Magnus Zanon berichtet

Auch heuer spielte ich wieder bei den Schnell- und Blitzschachstaatsmeisterschaften mit. Das Turnier wurde erneut in Innsbruck ausgetragen und professionell von Ina Anker und ihrem Team durchgeführt.

Schnellschach Staatsmeisterschaft

Tag 1:

Die ersten 4 Runden fanden direkt am Donnerstag Abend, des Tages meiner Ankunft, in der überraschend heißen Tiroler Landeshauptstadt statt. Glücklicherweise war der Turniersaal selbst gut temperiert.

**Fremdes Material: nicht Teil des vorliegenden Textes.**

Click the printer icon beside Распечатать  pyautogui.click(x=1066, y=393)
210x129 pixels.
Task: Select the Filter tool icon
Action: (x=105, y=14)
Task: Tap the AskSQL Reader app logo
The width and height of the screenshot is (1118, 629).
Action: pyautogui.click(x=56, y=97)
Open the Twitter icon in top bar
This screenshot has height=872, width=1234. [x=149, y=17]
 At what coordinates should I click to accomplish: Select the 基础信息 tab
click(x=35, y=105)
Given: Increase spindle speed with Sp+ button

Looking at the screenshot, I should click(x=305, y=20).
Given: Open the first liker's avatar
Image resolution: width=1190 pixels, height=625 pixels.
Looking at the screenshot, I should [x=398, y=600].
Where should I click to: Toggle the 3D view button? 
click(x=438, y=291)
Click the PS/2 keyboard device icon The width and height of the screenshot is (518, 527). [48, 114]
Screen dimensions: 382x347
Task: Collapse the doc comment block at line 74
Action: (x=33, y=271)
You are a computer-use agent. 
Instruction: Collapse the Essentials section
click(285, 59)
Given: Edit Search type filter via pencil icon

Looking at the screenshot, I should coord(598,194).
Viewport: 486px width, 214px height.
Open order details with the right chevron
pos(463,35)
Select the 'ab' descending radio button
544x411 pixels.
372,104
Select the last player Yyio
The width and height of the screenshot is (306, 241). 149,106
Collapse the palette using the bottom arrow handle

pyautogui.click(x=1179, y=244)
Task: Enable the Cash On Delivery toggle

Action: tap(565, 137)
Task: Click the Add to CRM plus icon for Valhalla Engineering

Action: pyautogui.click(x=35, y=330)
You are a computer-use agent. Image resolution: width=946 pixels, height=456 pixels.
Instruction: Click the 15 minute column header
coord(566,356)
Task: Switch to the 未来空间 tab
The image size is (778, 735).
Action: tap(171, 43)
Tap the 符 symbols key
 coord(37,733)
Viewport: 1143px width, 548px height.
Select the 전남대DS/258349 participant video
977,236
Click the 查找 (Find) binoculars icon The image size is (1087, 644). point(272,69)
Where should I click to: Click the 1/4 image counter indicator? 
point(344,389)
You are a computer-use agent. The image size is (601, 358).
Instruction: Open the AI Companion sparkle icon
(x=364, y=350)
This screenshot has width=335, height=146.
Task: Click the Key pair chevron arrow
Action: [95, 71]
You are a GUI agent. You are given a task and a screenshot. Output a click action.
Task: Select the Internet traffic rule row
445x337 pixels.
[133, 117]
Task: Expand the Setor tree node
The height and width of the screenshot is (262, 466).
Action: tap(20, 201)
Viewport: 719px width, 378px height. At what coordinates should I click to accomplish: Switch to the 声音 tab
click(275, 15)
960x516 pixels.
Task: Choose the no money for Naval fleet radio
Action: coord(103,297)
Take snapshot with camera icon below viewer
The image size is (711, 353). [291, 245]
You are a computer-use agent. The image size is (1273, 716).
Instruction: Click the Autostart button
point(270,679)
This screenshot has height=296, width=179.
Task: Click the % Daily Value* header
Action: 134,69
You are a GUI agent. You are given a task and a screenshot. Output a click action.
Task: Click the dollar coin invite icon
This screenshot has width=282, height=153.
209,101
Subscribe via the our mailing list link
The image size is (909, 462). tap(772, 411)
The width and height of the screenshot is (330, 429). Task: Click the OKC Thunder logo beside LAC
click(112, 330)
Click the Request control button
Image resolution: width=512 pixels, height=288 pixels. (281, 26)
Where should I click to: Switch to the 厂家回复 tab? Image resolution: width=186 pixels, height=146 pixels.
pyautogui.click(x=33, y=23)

Die erste Partie war unaufgeregt, war ich doch klarer Elofavorit, und konnte relativ problemlos gewonnen werden. Doch schon in der folgenden Runde wartete mit IM Borrmann Laurenz ein junges Wiener Talent am Brett. Er ist ein Spieler, der vor allem durch Kreativität glänzt. So gestaltete sich die Partie nach einem möglicherweise inkorrekten Bauernopfer meinerseits ebenso wild, wie das vorher anzunehmen war. Die Stellungsbeurteilung wechselte mehrmals. Zwischendurch war wohl auch ein Sieg möglich, aber das Motiv selbst leider sehr schwer zu sehen. So führte ein Figurenopfer am Ende doch zur Niederlage. Ich ließ mich davon aber nicht entmutigen, zumal auch in Runde 3 wieder ein überraschend eloschwaches Gegenüber auf der anderen Seite saß. Diese Partie war glanzlos aber erfolgreich. 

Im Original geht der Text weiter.